[rescue] Anyone try/look into DirectvDSL service?

Jonathan Sadler rescue at sunhelp.org
Tue Oct 16 08:22:17 CDT 2001


Ken -

I had DirectTV DSL service for about a year and mostly liked it. My DSL
loop was provided to DTV by Rhythms.  This was quite cool as opposed to
the other underlying loop providers used by DTV, because Rhythms was
providing 768k SDSL, not ADSL.

Unfortunately, Rhythms went bankrupt a few months back.  To keep their
customers live, DTV transitioned their Rhythms-serviced customers here
in Chicago to Ameritech 1.5m/128k ADSL (not to be confused with
Ameritech's ISP arm) and Ameritech's engineering rules stated that you
had to be within 12k feet of the CO to use their service.  Since I am
more than 12k feet away (12400!), I was dropped as a customer. (DTV only
provides service on a month-to-month basis so there were no contractual
obligations they had to live up to.)

Thats all right, I found another CLEC (Focal) that had less stringent
engineering rules, and now have service from one of their partner ISPs.
They are providing 768k/128k ADSL for about $50.00/month.  Not as good
as what I had (or would have had if not dropped) with DTV, but better
than returning back to my ISDN connection :^)

Some notes:

  - DTV does not always communicate effectively with their customers.
    I remember one call to DTV right after Rhythms filed for bankruptcy
    where I asked "what are you going to do to keep me in service?"
    They couldn't even give me a canned "we're working on it".  It
wasn't
    until 15 days later that the emailed me stating I was going to be
    dropped.  This was 15 days lost in getting an order into a different

    service provider.  If the FCC hadn't stepped in and suspended the
    shutdown of the Rhythms network, I would have had a 25 day outage.
    Because of this I had to sign up for an ISDN account anyway.

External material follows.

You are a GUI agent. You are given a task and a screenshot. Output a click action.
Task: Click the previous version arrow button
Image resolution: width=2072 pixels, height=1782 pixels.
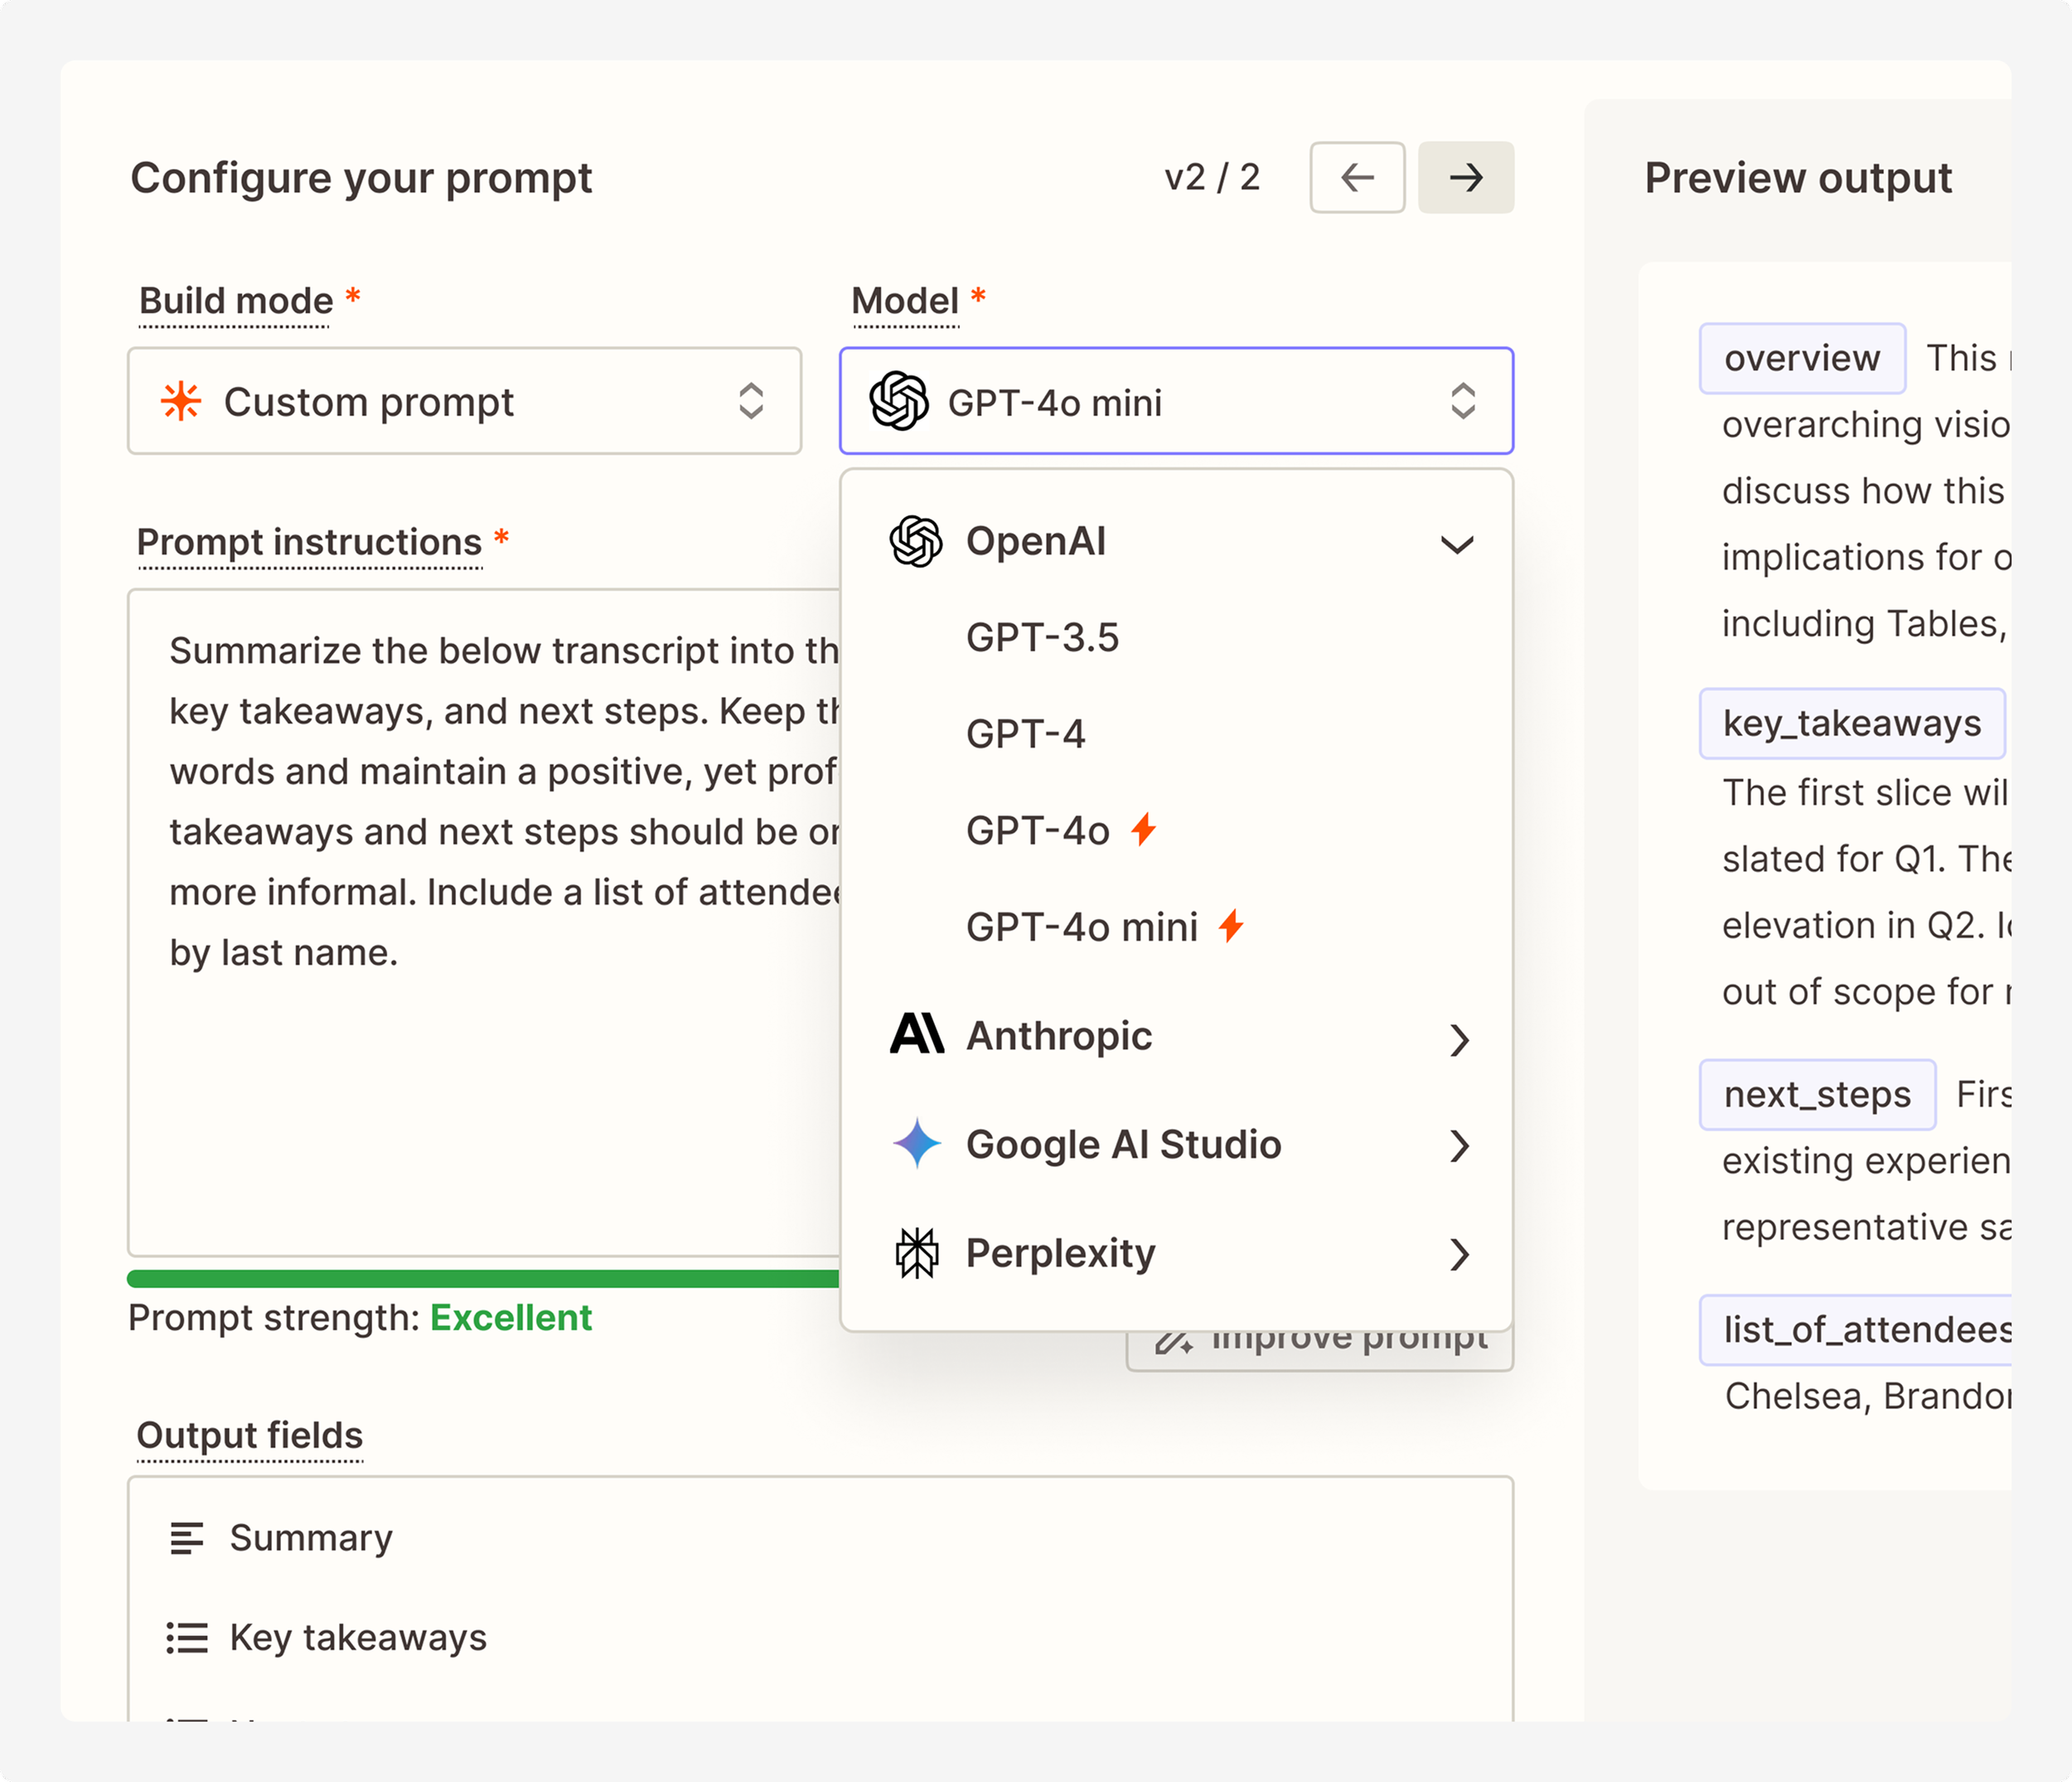pyautogui.click(x=1357, y=177)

  - DTV as outsourced parts of their system.  I remember when they
    transitioned the outsourcing firm used for their email service.
    I ended up with about 10 days where I couldn't log into their
    email servers.  Fortunately, the majority of my mail is handled
    through other email servers, including my own :^)

  - It seems that portions of their backbone network use static routes.
    This is derived from the long durations of "failures" in the
    backbone that 30 or so minutes later were fixed by transitioning
    the traffic through a different backbone node as well as the
    common place of routing loops.

Let me know if you have further questions.